Proceed to step 413 in 11).

On the other hand, if the calculated recycling rate does not reach the target recycling rate in step 410, the disassembly target adding means 15b determines that the processing target is not the last component (that is, the component with the lowest priority) ( (Step 411), for the component of the next priority (Step 41)
2) Similarly, the calculation of the recycling cost and the recycling rate, the storage of the part ID, and the comparison with the target recycling rate are repeated (steps 409 to 410).

If the object to be processed is the last part in step 411, the disposal method setting unit 15 sets all the parts to be disassembled so far as objects to be disassembled, and proceeds to the disposal method output processing (step 411). The process proceeds to step 414 of (111).

The optimum method determination process (step 11)
0) does not necessarily need to be executed as described above, and any actual algorithm may be used as long as a similar result is obtained. For example, the processing of steps 402 and 403 may be performed for each component after the repetition of steps 401, 404, 405, and 406. For reference, FIG. 18 shows a means for doing so.

In this case, as a priority decomposition target determination step, step 602 is used instead of steps 402 to 404.
To 606 may be executed. That is, the priority disassembly target determination unit 15a first calculates the disassembly cost, the collection cost, and the collection amount of the processing target component (Step 401), and then, as in Step 404, the component ID, the disassembly cost of the component, and the collection. The processing of storing the material cost and the collected material amount in the storage unit 11 (step 602) is performed in step 109.
Is repeated for all the parts not to be disassembled (steps 603 and 604). Next, the priority disassembly target determination unit 15a compares the calculated disassembly cost with the cost of the recovered material (step 605). Recycling costs for the entire product as in 403,
The recycle rate is recalculated and the parts I
D is stored in the storage unit 11 (step 606). In addition,
The processing of the remaining steps 401, 405 to 414 is the same as that described above.

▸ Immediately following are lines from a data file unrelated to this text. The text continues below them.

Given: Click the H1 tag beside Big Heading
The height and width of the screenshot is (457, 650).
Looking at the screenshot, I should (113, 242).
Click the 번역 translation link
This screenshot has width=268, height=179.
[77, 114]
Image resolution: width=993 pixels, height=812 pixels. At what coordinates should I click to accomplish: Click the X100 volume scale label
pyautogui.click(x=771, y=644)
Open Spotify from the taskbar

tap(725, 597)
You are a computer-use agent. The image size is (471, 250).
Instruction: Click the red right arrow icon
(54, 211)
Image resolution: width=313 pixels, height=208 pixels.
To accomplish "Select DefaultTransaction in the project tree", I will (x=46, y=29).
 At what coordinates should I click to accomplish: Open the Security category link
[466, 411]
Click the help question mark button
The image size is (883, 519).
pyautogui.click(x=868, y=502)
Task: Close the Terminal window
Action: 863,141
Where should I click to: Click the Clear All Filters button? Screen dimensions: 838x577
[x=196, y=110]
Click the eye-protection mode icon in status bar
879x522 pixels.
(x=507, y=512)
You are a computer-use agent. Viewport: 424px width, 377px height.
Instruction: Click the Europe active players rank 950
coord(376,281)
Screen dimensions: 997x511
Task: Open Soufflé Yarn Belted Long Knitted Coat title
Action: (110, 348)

(5) Output of disposal method (step 111) In step 407 or 410 in the above-described optimal method determination processing (step 110), if the calculated recycling rate is equal to or higher than the target recycling rate, the disposal method setting unit 15 Determines the part that has been determined to be disassembled at that time as the optimal disassembly target. Based on the determined disassembly target, the data output unit 14 outputs, on the display screen of the output device 18, the optimally disassembled parts and their relations as an optimal recycling method (step 41).
3). FIG. 11A shows an example of the display screen output here.

At step 413, the procedure of the processing (that is, the display of the parts to be disassembled and the hierarchy thereof), the recycling cost required for this processing, the recycling rate that can be realized by this processing, and the like are displayed.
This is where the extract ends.